## ABOUT THIS TASK
Return a copy of every line in the records that includes the word "filter".

━━ MATERIAL FOR THIS EXERCISE

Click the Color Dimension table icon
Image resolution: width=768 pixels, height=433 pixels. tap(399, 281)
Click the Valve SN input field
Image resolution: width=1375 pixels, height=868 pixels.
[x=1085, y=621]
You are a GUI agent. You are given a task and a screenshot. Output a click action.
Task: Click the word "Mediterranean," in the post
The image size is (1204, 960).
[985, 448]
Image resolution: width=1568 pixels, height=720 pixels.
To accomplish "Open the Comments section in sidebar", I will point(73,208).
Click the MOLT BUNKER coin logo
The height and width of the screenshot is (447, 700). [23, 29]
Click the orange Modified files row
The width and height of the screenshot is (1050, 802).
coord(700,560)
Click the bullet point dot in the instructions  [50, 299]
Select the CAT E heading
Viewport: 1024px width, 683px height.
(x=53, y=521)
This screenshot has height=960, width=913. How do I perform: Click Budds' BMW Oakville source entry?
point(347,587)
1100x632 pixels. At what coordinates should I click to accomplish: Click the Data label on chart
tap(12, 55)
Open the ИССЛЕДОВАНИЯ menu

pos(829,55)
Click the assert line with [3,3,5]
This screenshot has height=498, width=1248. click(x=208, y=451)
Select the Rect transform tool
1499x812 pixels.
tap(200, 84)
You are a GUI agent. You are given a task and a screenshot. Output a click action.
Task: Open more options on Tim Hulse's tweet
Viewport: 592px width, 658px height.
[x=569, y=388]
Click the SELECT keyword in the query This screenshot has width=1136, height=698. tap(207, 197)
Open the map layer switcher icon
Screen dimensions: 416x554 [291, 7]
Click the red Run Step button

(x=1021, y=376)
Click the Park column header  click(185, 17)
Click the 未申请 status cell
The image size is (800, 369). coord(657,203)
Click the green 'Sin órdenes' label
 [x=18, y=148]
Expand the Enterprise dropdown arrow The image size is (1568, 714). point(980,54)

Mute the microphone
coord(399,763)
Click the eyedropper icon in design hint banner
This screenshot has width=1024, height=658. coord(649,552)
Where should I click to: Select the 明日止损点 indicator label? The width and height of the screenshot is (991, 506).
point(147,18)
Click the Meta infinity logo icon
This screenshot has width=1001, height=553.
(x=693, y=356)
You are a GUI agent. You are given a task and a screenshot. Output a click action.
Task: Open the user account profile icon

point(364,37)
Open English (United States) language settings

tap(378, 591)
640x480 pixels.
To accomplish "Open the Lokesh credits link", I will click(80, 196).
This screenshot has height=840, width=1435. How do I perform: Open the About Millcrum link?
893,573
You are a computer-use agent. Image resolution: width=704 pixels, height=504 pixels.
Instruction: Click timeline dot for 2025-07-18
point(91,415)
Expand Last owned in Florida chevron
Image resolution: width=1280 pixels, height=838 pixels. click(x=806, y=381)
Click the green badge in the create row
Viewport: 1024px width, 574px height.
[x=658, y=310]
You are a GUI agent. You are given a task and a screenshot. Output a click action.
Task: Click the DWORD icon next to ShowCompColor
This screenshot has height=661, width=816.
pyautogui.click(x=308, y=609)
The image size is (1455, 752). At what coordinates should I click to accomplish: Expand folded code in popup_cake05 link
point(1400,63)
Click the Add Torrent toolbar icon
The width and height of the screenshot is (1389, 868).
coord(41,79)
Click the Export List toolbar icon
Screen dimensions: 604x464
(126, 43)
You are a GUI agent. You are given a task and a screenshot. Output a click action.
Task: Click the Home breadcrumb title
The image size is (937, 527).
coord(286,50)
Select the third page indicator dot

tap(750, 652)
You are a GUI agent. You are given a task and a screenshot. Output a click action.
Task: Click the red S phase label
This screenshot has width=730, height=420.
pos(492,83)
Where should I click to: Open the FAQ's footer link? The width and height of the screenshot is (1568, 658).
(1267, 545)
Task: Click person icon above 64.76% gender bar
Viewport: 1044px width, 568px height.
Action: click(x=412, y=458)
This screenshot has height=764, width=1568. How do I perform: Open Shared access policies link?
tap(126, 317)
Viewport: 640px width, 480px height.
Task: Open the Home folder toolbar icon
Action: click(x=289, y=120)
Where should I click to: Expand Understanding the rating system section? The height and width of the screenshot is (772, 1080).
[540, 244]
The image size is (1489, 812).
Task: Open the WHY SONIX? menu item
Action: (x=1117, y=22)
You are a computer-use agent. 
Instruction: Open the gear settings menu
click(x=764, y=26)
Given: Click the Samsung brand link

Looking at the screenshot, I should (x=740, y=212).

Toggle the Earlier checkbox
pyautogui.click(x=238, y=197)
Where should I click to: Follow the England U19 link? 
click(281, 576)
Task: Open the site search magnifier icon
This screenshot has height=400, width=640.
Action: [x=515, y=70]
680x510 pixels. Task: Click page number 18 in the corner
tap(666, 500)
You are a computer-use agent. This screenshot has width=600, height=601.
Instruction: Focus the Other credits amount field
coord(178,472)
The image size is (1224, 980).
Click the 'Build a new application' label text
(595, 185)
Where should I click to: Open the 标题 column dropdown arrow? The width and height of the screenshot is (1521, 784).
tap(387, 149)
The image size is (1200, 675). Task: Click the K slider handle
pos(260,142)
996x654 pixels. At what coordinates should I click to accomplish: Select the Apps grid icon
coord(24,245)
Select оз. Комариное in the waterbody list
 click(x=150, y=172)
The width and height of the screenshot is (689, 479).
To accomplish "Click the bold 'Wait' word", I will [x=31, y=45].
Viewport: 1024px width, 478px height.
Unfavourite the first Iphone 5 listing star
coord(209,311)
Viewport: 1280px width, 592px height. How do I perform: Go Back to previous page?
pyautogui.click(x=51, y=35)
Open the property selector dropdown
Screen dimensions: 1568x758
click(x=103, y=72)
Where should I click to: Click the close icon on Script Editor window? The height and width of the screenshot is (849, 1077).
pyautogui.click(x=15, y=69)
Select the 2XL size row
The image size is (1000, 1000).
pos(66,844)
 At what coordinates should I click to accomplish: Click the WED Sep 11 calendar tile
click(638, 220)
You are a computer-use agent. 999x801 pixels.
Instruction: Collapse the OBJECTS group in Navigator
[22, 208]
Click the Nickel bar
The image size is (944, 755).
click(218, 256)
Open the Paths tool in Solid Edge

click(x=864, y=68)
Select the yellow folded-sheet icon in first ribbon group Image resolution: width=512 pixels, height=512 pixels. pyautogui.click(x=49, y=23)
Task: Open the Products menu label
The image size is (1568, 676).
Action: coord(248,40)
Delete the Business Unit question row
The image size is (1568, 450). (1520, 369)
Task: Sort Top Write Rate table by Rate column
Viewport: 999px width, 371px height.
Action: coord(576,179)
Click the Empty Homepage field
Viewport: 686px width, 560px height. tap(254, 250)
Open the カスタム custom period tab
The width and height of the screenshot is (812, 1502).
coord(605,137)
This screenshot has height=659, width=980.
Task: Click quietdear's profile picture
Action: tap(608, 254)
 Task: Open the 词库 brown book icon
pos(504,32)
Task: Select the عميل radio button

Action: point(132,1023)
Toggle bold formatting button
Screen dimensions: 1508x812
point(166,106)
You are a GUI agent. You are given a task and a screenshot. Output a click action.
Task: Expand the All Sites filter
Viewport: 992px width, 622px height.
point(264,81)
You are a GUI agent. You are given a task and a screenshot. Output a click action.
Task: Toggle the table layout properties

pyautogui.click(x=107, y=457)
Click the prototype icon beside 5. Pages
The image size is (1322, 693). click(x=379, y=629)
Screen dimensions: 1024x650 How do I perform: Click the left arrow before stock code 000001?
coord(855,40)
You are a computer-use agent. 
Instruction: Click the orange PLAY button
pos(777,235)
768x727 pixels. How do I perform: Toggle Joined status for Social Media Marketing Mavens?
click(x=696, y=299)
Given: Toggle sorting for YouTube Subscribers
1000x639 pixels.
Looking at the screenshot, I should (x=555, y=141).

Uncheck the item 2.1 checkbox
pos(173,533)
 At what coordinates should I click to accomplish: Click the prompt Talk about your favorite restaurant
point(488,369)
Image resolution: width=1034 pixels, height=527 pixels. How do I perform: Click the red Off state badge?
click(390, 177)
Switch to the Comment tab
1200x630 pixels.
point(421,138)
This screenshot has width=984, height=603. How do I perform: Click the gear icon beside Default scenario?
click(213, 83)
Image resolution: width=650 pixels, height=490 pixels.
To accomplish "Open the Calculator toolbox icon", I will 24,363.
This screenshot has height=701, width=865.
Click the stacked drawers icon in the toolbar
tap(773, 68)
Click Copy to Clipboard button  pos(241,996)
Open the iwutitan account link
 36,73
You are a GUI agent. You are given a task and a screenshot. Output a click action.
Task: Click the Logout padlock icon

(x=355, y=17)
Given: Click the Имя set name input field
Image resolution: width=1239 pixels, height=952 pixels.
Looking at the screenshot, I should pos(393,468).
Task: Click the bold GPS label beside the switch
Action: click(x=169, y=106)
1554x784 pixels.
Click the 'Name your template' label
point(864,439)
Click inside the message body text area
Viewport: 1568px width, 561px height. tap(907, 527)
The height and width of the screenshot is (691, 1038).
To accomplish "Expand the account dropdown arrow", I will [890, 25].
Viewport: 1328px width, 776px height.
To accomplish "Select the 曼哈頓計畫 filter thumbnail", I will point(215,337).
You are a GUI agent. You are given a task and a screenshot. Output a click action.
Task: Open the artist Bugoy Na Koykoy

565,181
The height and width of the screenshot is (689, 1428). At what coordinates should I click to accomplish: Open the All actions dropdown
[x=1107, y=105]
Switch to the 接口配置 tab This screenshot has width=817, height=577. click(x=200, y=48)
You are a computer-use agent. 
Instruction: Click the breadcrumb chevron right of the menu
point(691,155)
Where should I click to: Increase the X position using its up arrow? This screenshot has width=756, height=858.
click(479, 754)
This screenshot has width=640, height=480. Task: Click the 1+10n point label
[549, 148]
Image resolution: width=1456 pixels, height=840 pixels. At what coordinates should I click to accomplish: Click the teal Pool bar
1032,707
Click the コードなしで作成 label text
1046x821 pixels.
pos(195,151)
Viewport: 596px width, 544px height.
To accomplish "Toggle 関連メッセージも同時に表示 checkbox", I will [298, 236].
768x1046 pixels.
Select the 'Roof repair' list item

━━━━

## WRITTEN REPLY
Task: Expand the All Sites filter
To accomplish "Select the 曼哈頓計畫 filter thumbnail", I will point(215,337).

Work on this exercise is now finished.